# Please help!



## peaty (Oct 21, 2011)

Hi all, 

I am new to this site but I thought this may be the best place to ask for some help as I am slowly going out of my mind! I have a piece of music in my head, it has been there for weeks now and I have looked everywhere I can think of to find out what it is. 
Please can someone help to either offer a suggestion of what the music might be or where else I could look?
The music is a piano piece which is very dark and depressing, it seems to get darker as it goes on, it has been used in lots of tv and film (although none now come to mind) and I always thought it was by Dvorak.
Please, can anyone put me out of my misery?
Thank you x


----------



## clavichorder (May 2, 2011)

Hmm, did you try to look up the Dvorak Slavonic Dances? What makes you think its by Dvorak?

Here is a Slavonic Dances I know of that fits the bill of dark and depressing, all though I would describe it as melancholy


----------



## Polednice (Sep 13, 2009)

Why does anyone humour threads like these?


----------



## peaty (Oct 21, 2011)

Thanks for the reply - no it is not this piece of music - I had a various classical cd with the music on it but I think the playlists were all wrong and mixed up - so what I thought was Dvorak was probably something completely different. I have been on itunes and listened to a lot of Dvorak but it doesn't sound similar at all.
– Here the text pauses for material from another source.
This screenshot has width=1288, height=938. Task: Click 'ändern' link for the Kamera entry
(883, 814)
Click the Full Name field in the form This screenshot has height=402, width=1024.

I just wish I could remember what I have seen it on recently!


----------



## peaty (Oct 21, 2011)

Why does anyone humour threads like these?

Sorry, have I offended you?


----------



## clavichorder (May 2, 2011)

If its not Dvorak, we don't have a lot to go on, unfortunately.


----------



## clavichorder (May 2, 2011)

Polednice said:


> Why does anyone humour threads like these?
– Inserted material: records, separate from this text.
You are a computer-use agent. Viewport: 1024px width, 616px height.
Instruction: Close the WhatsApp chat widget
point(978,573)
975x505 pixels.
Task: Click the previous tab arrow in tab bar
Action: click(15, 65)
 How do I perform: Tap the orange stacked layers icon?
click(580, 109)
Its sort of like gambling. Maybe I'll win the lottery.


----------



## peaty (Oct 21, 2011)

Look I know it was a shot in the dark but I honestly thought someone might have a clue or have an idea of where else I could look.
Thank you for your replies anyway


----------



## Polednice (Sep 13, 2009)

clavichorder said:


> Its sort of like gambling. Maybe I'll win the lottery.


Hahaha, I suppose if you did get it right, that would be one hell of a feeling!

Peaty, no, you haven't offended me, you just don't realise how ridiculous your question is.


----------



## peaty (Oct 21, 2011)

ok, I guess that's me told!


----------



## clavichorder (May 2, 2011)

peaty said:


> Look I know it was a shot in the dark but I honestly thought someone might have a clue or have an idea of where else I could look.
> Thank you for your replies anyway


Polednice is just curmudgeonly about these threads and I'm required to pay a small amount of lip service to him, or he'll beat me. Have you tried the works of Chopin? You said it was famous and in TV commercials, that's pretty famous. Or maybe Rachmaninoff?

Lets buy another few tickets tickets(are either of these it?, does the piece sound like either of these?)


----------



## joen_cph (Jan 17, 2010)

Any bit of information would be helpful in such a case - how long the piece was, are you sure it was a solo piano, are you acquainted with some classical music so that you know to discern it from film music for instance (you seem to), do you remember anything about the name of the performers or the compilation etc. You say that the music has been used in many films/TV series, which is a bit unusual, since pieces rarely turn up again and again like that ...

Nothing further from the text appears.